Geological group in Austria, Germany and Slovakia

The Gosau Group (German: Gosau-Gruppe) is a lithostratigraphic term for a geological unit found in Austria, Germany, western Slovakia and Romania. The sediments were deposited between the Late Cretaceous to Eocene and are exposed in numerous isolated basins within the Northern Calcareous Alps. The group is divided into two subgroups, the Lower Gosau Subgroup which dates from the Turonian to Campanian, approximately 90 to 75 Ma and the Upper Gosau Subgroup which dates to the Santonian to Eocene, about 83.5 to 50 Ma.
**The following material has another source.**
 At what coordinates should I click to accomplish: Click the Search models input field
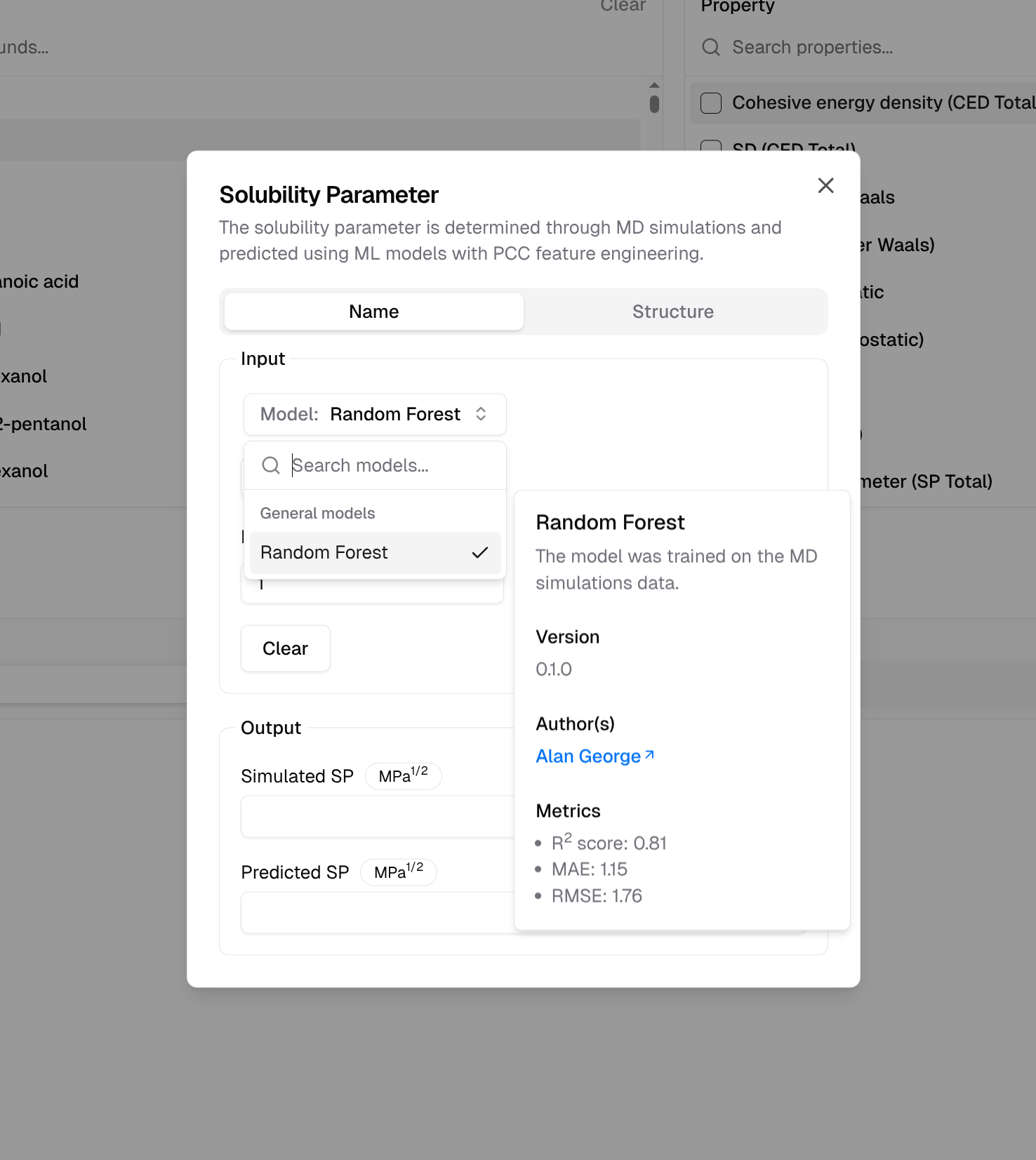pos(393,465)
In the Gosau Basin the unit is over 2300 m thick. The formations within each subunit vary significantly between basin. The sequence is largely marine, but the Grünbach Formation represents a terrestrial deposit and to the south-west of Vienna coal deposits have been worked in the Gosau. There are many fossiliferous units in the group, these contain both marine fossils such as ammonites and terrestrial remains, including those of dinosaurs, in the Grünbach Formation and Schönleiten Formation.

Stratigraphic contacts between the Gosau beds and any earlier units are generally unconformable and the isolated pockets in which they occur are often fault bounded. Because the Gosau Group is a lithostratigraphic unit the time of deposition (in Ma before present) may be vary from place to place but the younger Gosau beds can be distinguished from those which are older than lower Campanian by the assemblage of 'heavy minerals' they contain and in some basins the fossil content allows more accurate dating.

==Tectonic relevance==
Upper Cretaceous sediments, particularly the Gosau beds, have been of importance in interpreting the tectonic history of the Northern Calcareous Alps.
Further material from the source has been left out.